Work to complete »
Please set out the rows below as a numbered list, one line per item, skipping blank lines and leaving out the pictures.

◆ ◆ ◆ ◆ ◆

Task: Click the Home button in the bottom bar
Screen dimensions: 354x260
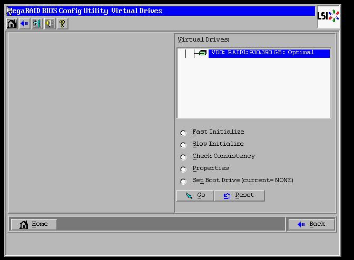Action: tap(34, 224)
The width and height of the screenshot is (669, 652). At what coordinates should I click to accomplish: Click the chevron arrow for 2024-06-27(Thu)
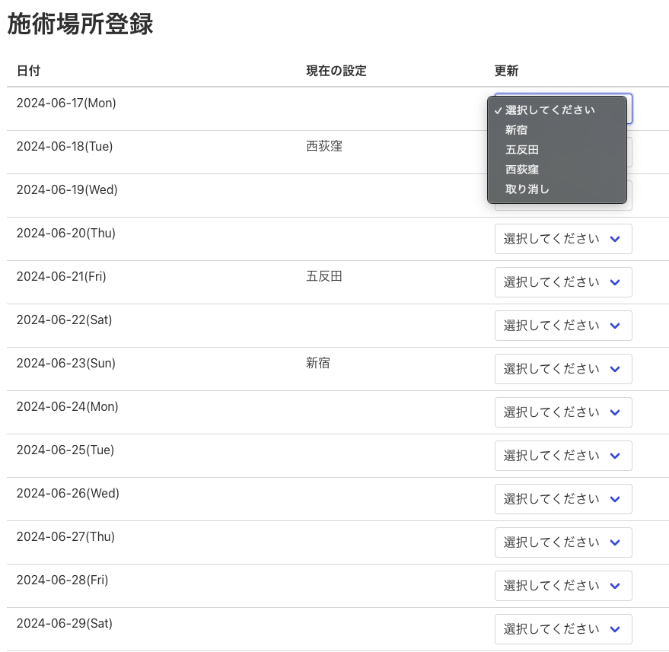point(615,542)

◆ ◆ ◆ ◆ ◆

Output »
1. Task: Click the Home button in the bottom bar
2. Screen dimensions: 354x260
3. Action: tap(34, 224)
4. The width and height of the screenshot is (669, 652). At what coordinates should I click to accomplish: Click the chevron arrow for 2024-06-27(Thu)
5. point(615,542)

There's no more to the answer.